> **TASK OBJECTIVE**: Pictures must not appear in the copy. Set down exactly the line with "This screenshot has height=584, width=1038." and each line after it through the end of the data below.
_ _ _ _ _ _ _
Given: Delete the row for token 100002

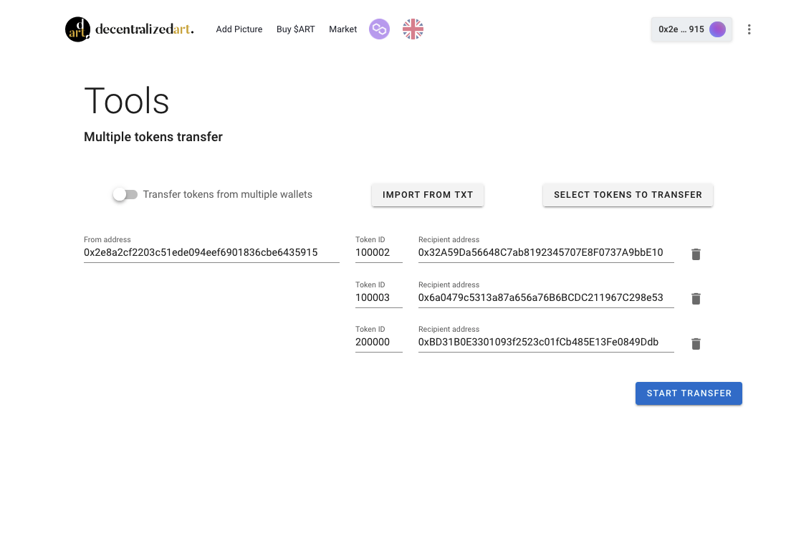Looking at the screenshot, I should (696, 254).
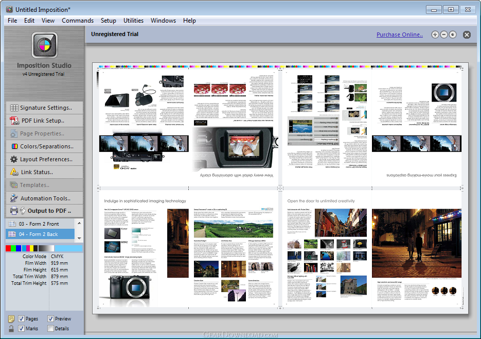Viewport: 481px width, 339px height.
Task: Uncheck the Pages checkbox
Action: [21, 319]
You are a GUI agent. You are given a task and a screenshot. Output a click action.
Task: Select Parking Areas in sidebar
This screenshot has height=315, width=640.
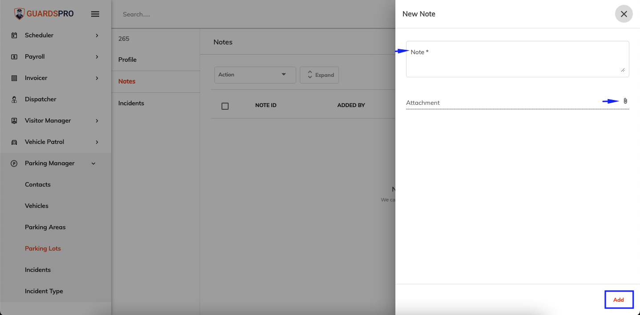coord(45,227)
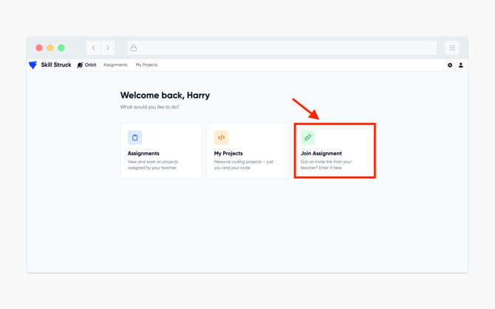Click the Orbit label in header

click(90, 65)
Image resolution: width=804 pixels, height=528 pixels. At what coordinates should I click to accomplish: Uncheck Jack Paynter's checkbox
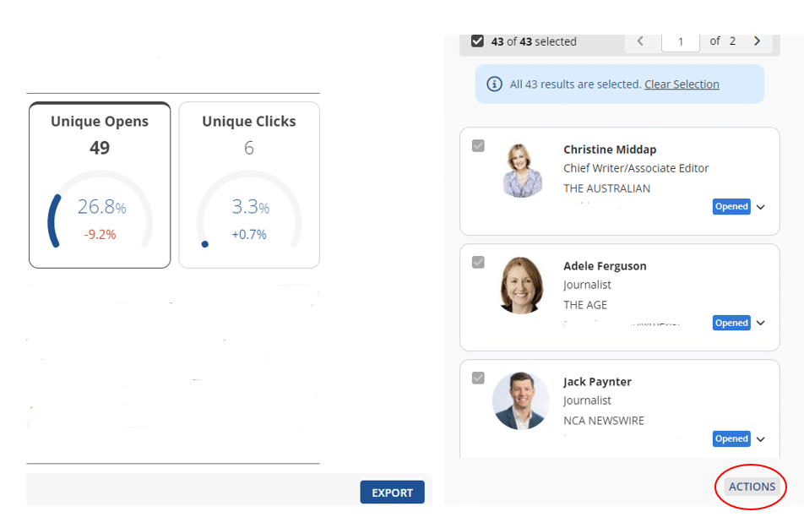[x=478, y=378]
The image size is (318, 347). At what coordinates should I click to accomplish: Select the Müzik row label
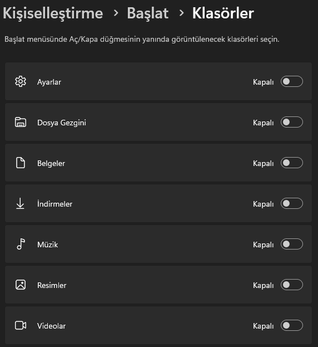[47, 245]
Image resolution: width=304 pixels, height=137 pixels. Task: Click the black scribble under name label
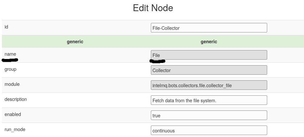10,60
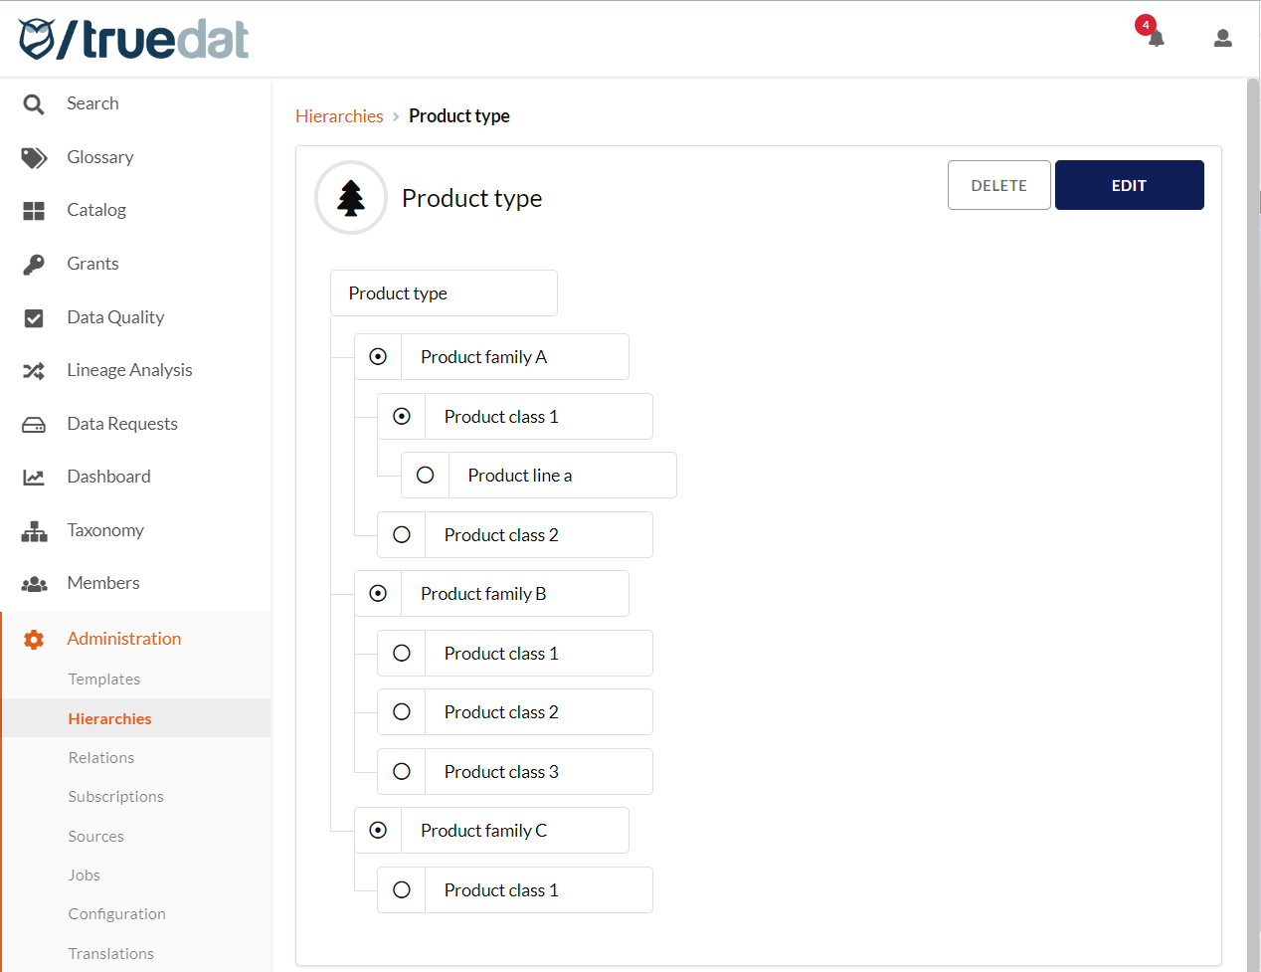1261x972 pixels.
Task: Click the Administration gear icon
Action: (34, 640)
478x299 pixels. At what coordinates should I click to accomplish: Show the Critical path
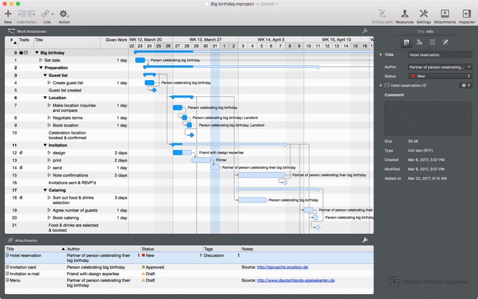(382, 14)
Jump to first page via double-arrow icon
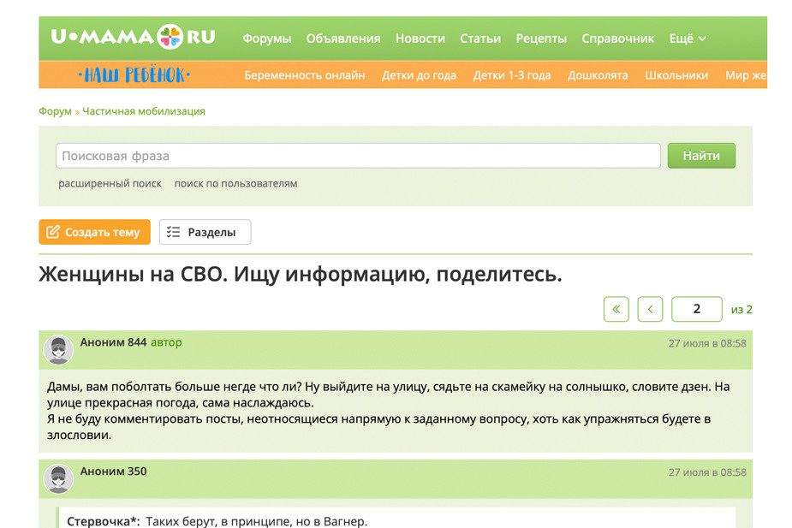 (x=616, y=309)
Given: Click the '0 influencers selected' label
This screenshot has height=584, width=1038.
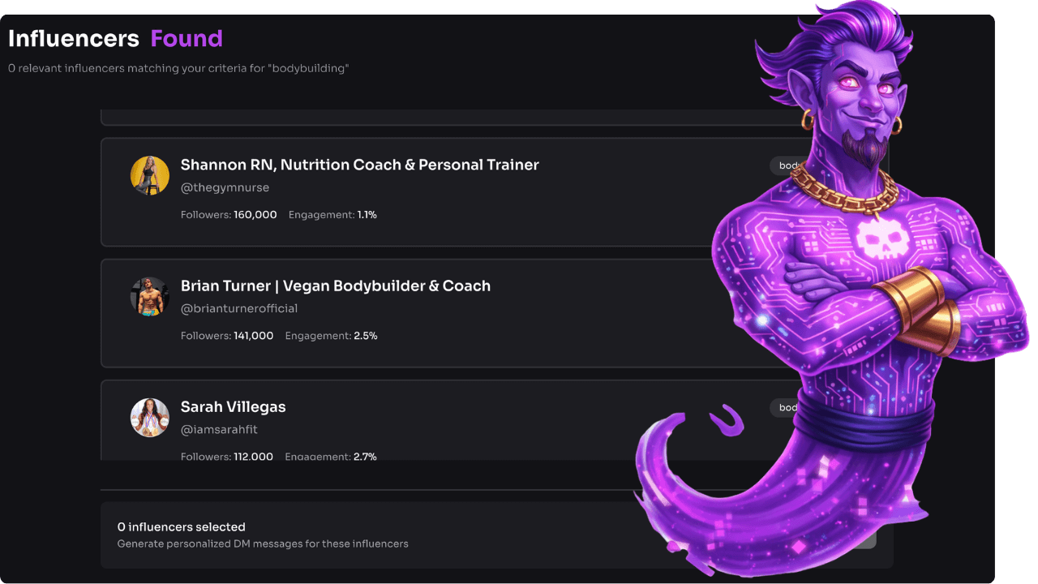Looking at the screenshot, I should click(x=182, y=527).
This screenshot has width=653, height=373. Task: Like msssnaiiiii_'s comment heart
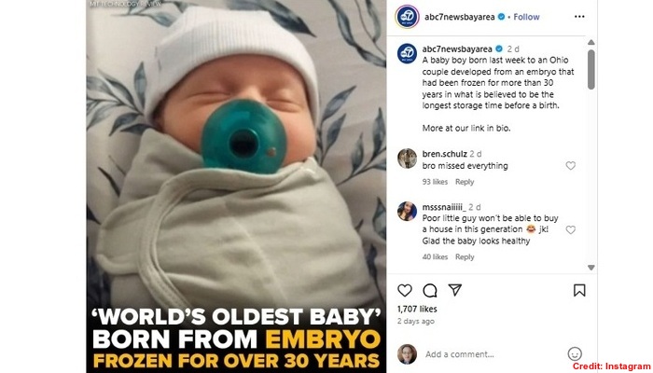pyautogui.click(x=571, y=229)
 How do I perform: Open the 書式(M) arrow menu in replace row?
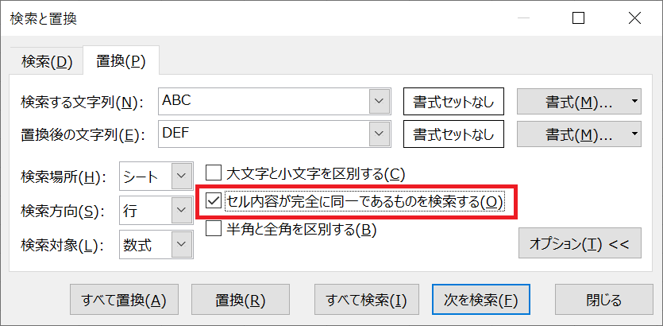click(x=634, y=134)
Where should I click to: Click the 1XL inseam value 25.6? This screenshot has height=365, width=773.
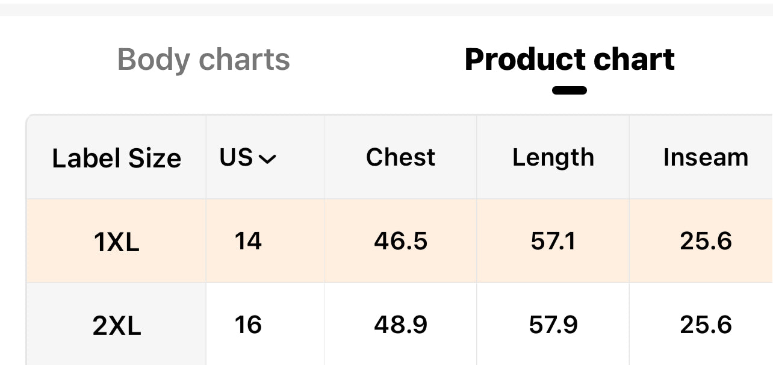[x=706, y=242]
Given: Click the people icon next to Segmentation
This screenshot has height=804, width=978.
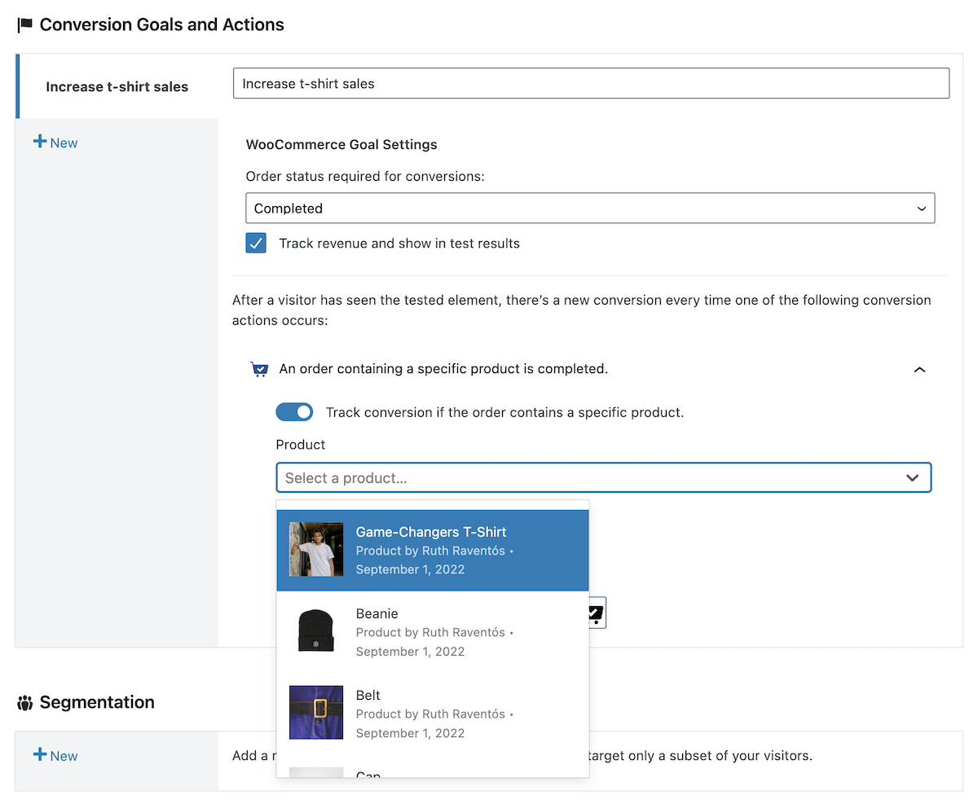Looking at the screenshot, I should [x=26, y=702].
_ _ _ _ _ _ _
> **TASK SOLUTION**:
This screenshot has height=584, width=1038.
Looking at the screenshot, I should click(x=182, y=527).
This screenshot has width=653, height=373. Task: Like msssnaiiiii_'s comment heart
pyautogui.click(x=571, y=229)
 How do I perform: Open the 書式(M) arrow menu in replace row?
click(x=634, y=134)
Where should I click to: Click the 1XL inseam value 25.6? This screenshot has height=365, width=773.
[x=706, y=242]
Given: Click the people icon next to Segmentation
This screenshot has height=804, width=978.
Looking at the screenshot, I should [x=26, y=702].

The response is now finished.